High-profile government and telecom entities in Asia have been targeted as part of an ongoing campaign since 2021 that’s designed to deploy basic backdoors and loaders for delivering next-stage malware.

Cybersecurity company Check Point is tracking the activity under the name Stayin’ Alive. Targets include organizations located in Vietnam, Uzbekistan, Pakistan, and Kazakhstan.

“The simplistic nature of the tools […] and their wide variation suggests they are disposable, mostly utilized to download and run additional payloads,” it said in a report published Wednesday. “These tools share no clear code overlaps with products created by any known actors and do not have much in common with each other.”

What’s notable about the campaign is that the infrastructure shares overlaps with that used by ToddyCat, a China-linked threat actor known for orchestrating cyber assaults against government and military agencies in Europe and Asia since at least December 2020.

Attack chains commence with a spear-phishing email that contains a ZIP file attachment with a legitimate executable that leverages DLL side-loading to load a backdoor called CurKeep by means of a rogue DLL dal_keepalives.dll present within the archive.

CurlKeep is designed to send information about the compromised host to a remote server, execute commands sent by the server, and write server responses to a file on the system.

A closer examination of the command-and-control (C2) infrastructure has revealed a constantly evolving arsenal of loader variants dubbed CurLu, CurCore, and CurLog that are capable of receiving DLL files, executing remote commands, and launch a process associated with a newly generated file to which data from the server is written to.

Also discovered is a passive implant named StylerServ that listens on five different ports (60810, 60811, 60812, 60813, and 60814) to accept a remote connection and receive an encrypted configuration file.

While there is no conclusive evidence to connect Stayin’ Alive to ToddyCat, the findings show that both intrusion sets utilize the same infrastructure to go after a similar set of targets.

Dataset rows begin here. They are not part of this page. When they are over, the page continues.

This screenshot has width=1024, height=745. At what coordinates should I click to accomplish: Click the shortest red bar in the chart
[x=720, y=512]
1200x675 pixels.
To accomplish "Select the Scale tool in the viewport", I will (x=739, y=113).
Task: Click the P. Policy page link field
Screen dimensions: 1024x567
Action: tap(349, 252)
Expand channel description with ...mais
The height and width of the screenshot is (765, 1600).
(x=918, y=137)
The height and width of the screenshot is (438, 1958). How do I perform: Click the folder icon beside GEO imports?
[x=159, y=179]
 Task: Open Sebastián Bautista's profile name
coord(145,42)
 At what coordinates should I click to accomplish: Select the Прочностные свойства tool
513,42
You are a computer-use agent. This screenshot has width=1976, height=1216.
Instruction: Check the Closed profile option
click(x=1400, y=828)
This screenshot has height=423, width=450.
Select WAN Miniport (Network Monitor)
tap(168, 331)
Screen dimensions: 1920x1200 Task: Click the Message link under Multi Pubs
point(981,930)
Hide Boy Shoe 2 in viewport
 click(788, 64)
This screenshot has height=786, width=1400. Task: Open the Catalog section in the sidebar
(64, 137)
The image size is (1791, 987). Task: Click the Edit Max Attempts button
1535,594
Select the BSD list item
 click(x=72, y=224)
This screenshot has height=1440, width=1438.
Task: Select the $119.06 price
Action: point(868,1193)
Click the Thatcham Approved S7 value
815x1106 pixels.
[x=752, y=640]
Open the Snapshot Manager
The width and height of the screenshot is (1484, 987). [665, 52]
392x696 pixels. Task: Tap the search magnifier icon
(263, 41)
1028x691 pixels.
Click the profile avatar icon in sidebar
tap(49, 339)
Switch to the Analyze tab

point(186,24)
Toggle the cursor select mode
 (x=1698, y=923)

“The use of disposable loaders and downloaders, as observed in this campaign, is becoming more common even among sophisticated actors,” Check Point said. “The use of disposable tools makes both detection and attribution efforts more difficult, as they are replaced often, and possibly written from scratch.”

The development comes as the AhnLab Security Emergency response Center (ASEC) revealed that various entities in South Korea and Thailand are being targeted with an open-source Go-based backdoor dubbed BlueShell that allows for command execution and file download and upload. Some of the intrusions have been attributed to a Chinese hacking crew known as Dalbit.